*** Excerto do texto ***

Ao artigo 2.º, n.º 5:
“A investigação sobre presumíveis milagres faça-se separadamente da investigação sobre as virtudes ou sobre a oferta da vida ou sobre o martírio”.
Ao artigo 7.º, [A cada um dos relatores compete] n.º 1:
“Estudar, juntamente com os colaboradores externos, as causas que lhes foram encomendadas e preparar a Positio sobre as virtudes ou sobre a oferta da vida ou sobre o martírio”.
Ao artigo 13.º, n.º 2:
“Se o Congresso julgar que a causa foi instruída segundo a lei, estabelecerá a qual dos relatores se deve confiar a mesma; por sua vez, o Relator, ajudado por um colaborador externo, preparará a Positio sobre as virtudes ou sobre a oferta da vida ou sobre o martírio, segundo as regras da crítica que devem ser observadas na hagiografia”.
E o artigo 6.º procede a alterações aos seguintes artigos das “Normas a observar nas inquirições pelos bispos diocesana para as causas dos Santos”, acima referenciadas:
Ao artigo 7.º:
“A causa pode ser mais recente ou antiga; diz-se um mais recente, se o martírio ou as virtudes ou a oferta de vida do Servo de Deus podem ser comprovados por depoimentos orais de testemunhas oculares; ao invés, diz-se antiga quando as provas do martírio ou das virtudes ou da oferta da vida podem ser fornecidas apenas por fontes escritas”.
Ao artigo 10.º, [Juntamente com o libelo de demanda, o Postulador deve apresentar] n.º 1 – melhor alínea a):
“Tanto nas causas mais recentes como nas antigas, uma biografia de um certo valor histórico sobre o Servo Deus, se existir, ou, na sua falta, uma cuidada relação ordenada cronologicamente sobre a vida e atividades do próprio servo de Deus, sobre as suas virtudes ou sobre a oferta da vida ou sobre o martírio, sobre a fama da sua santidade e milagres, sem omitir o que parece contrário ou menos favorável à própria causa”.

*** Informação fornecida ***

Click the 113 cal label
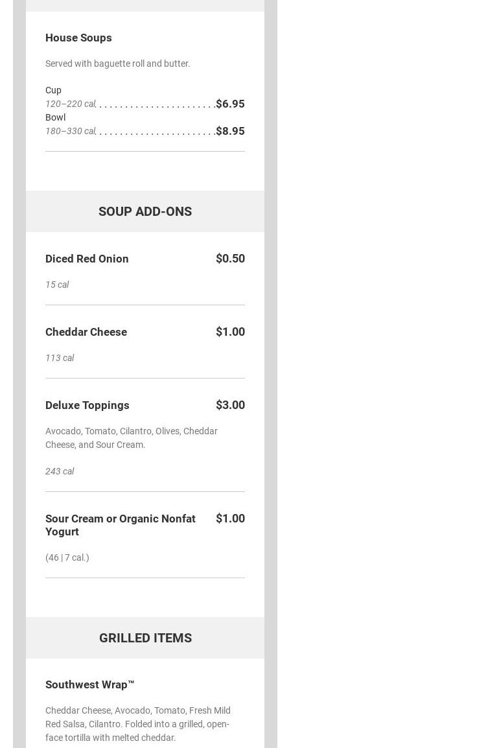Viewport: 499px width, 748px height. (60, 358)
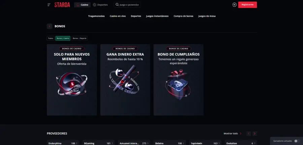Open the Casino en vivo link
The image size is (303, 145).
[x=118, y=16]
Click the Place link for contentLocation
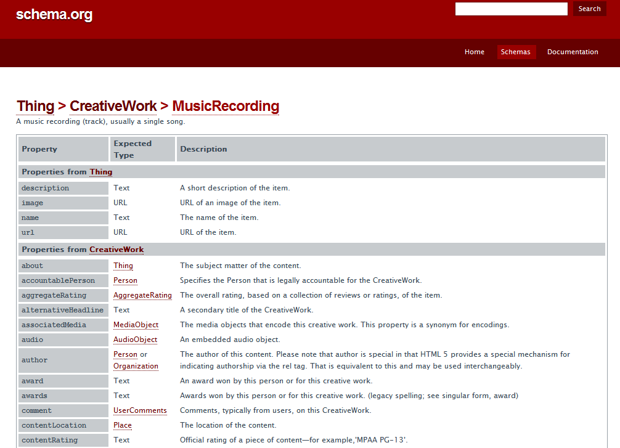The width and height of the screenshot is (620, 448). [x=122, y=425]
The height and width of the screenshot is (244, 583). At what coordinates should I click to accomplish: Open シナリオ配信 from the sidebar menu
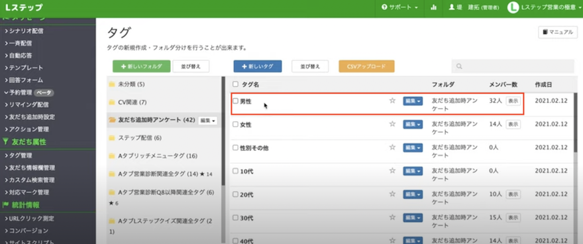click(x=24, y=31)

***

--- Enunciado da tarefa ---
No excerto sobre as normas das causas dos Santos, explique em uma a três frases por que motivo uma causa se diz antiga e não mais recente.

--- Resultado da tarefa ---
Uma causa diz-se antiga quando as provas do martírio, das virtudes ou da oferta da vida só podem ser fornecidas por fontes escritas. Diz-se mais recente quando o martírio, as virtudes ou a oferta de vida do Servo de Deus podem ser comprovados por depoimentos orais de testemunhas oculares.